*What you are asked to do*: Would you please repeat all of the data exactly, omitting the pictures?

Items listed in a dataset
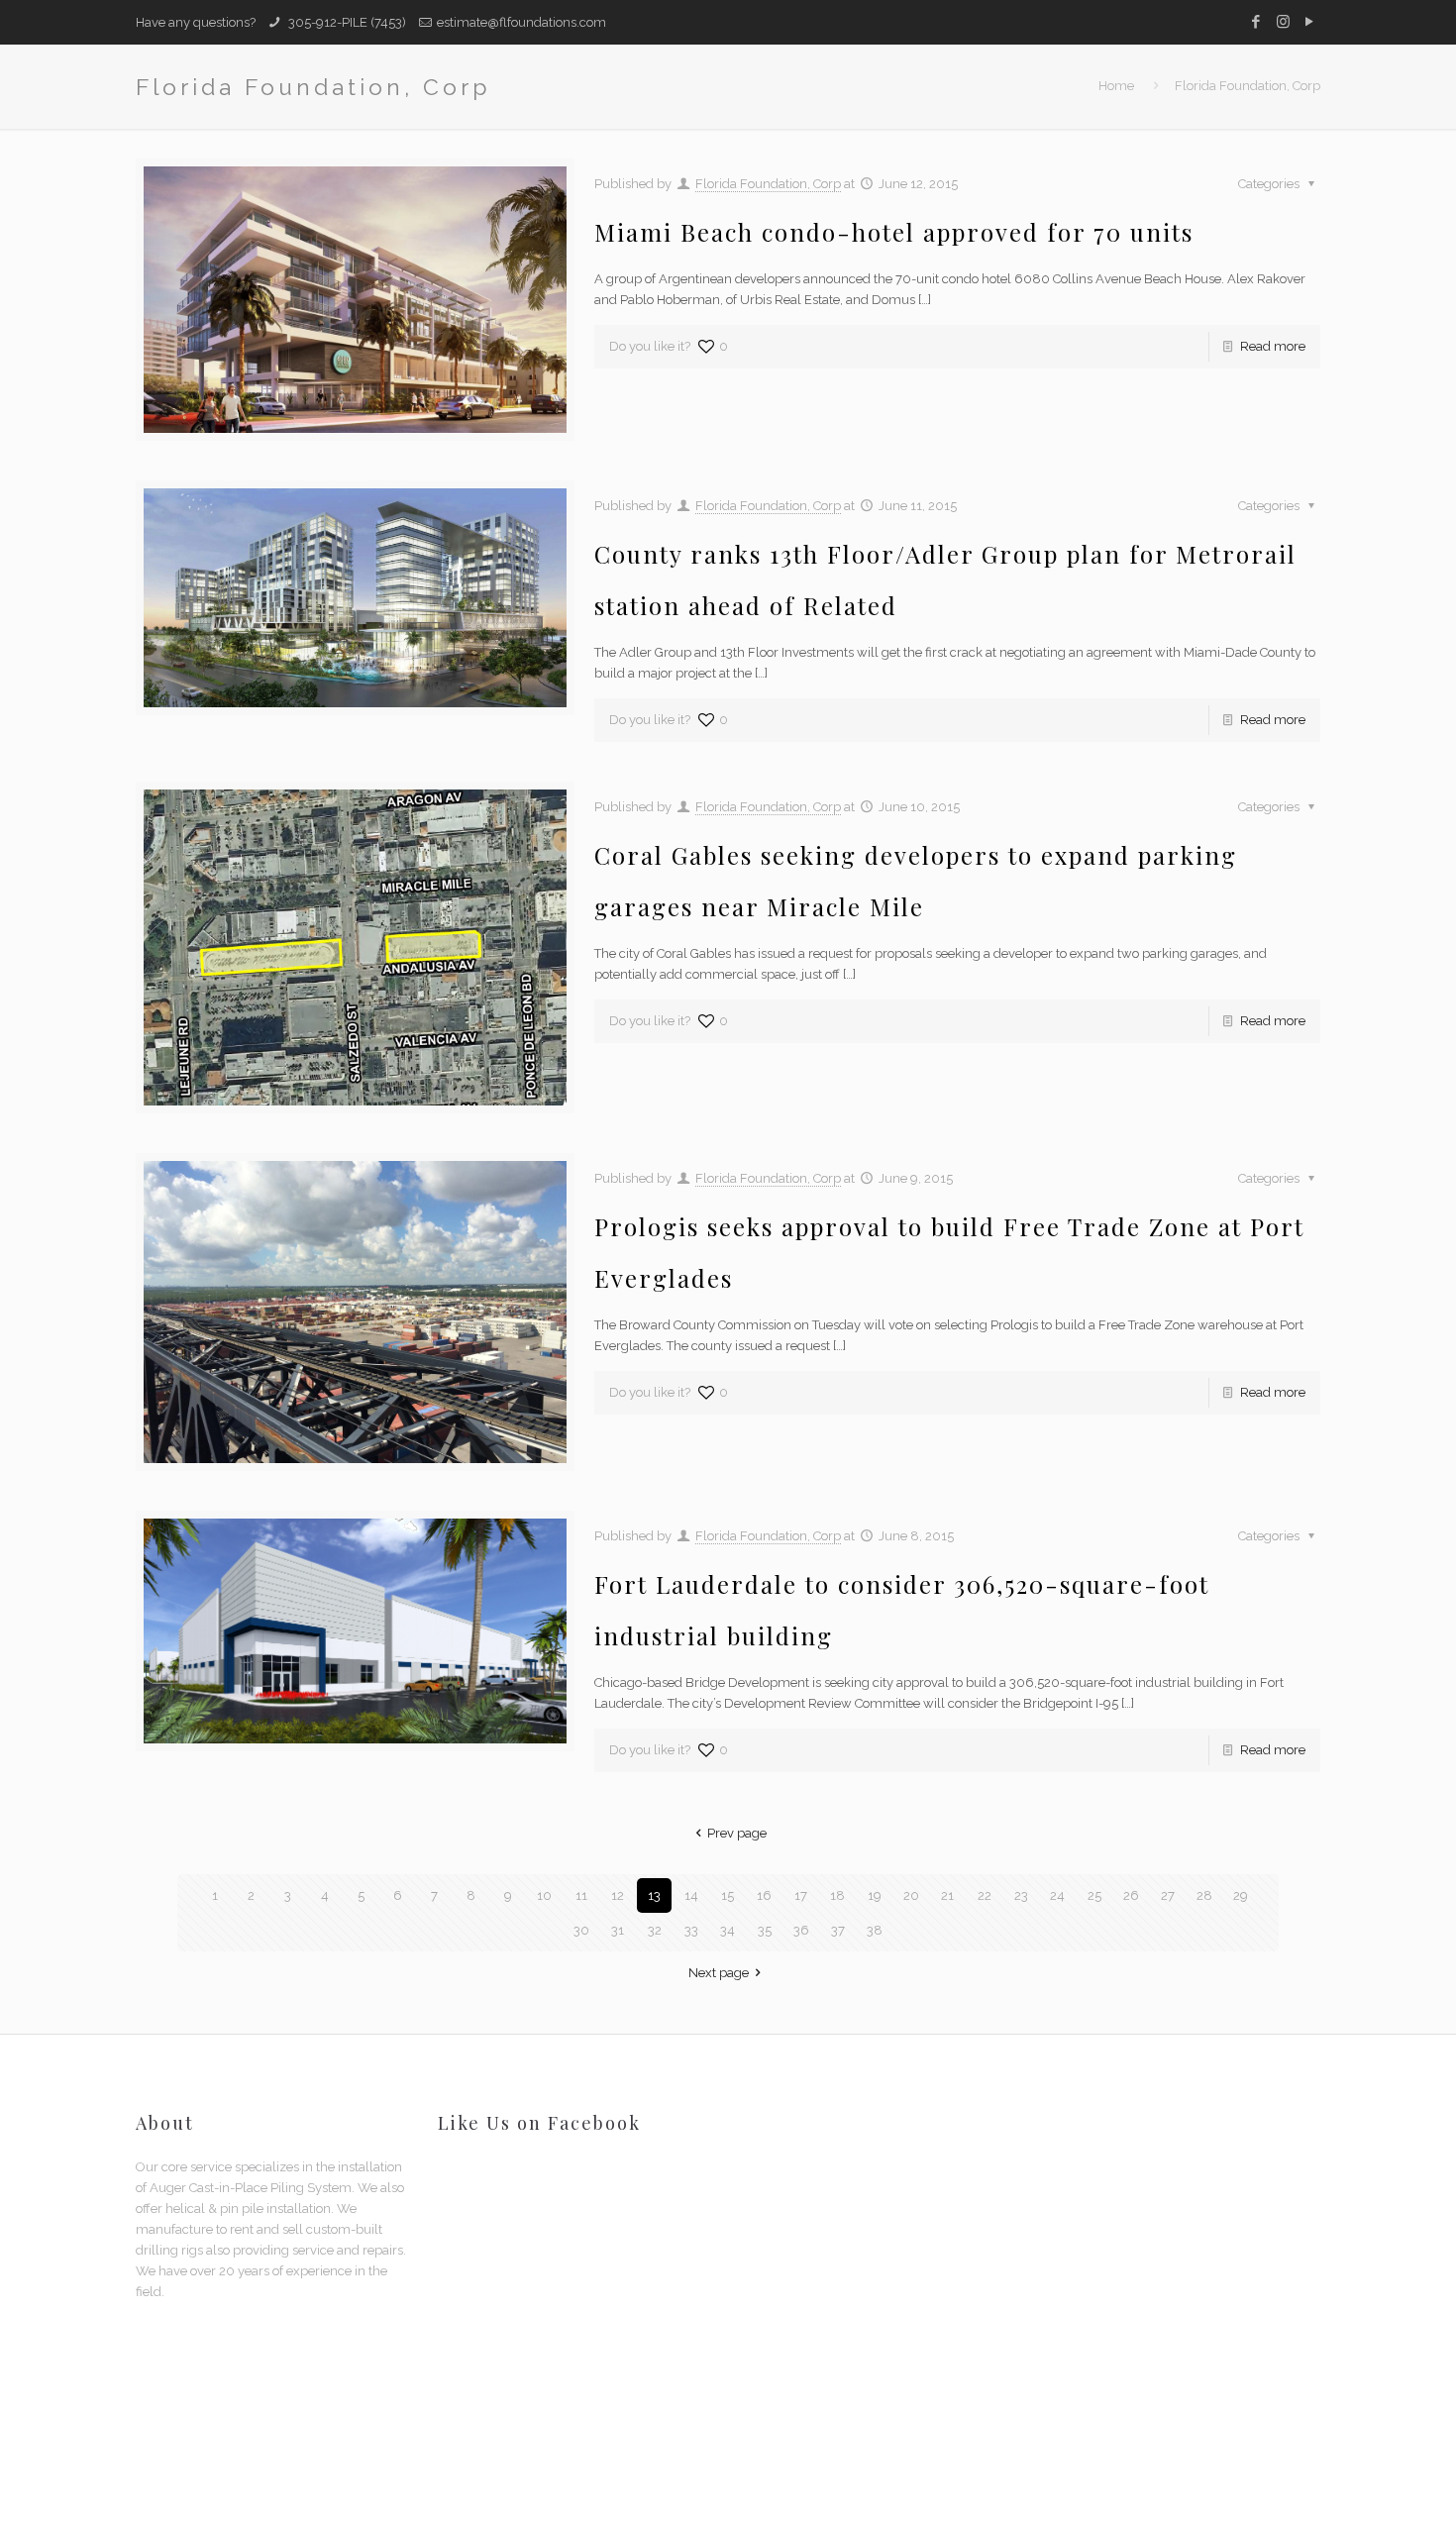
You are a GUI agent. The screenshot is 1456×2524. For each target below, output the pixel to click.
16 (764, 1895)
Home (1116, 85)
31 (617, 1930)
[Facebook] (1256, 22)
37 (838, 1930)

*The answer*:
You are a GUI agent. The screenshot is 1456×2524. For each target below, output the pixel to click.
16 (764, 1895)
Home (1116, 85)
31 (617, 1930)
[Facebook] (1256, 22)
37 (838, 1930)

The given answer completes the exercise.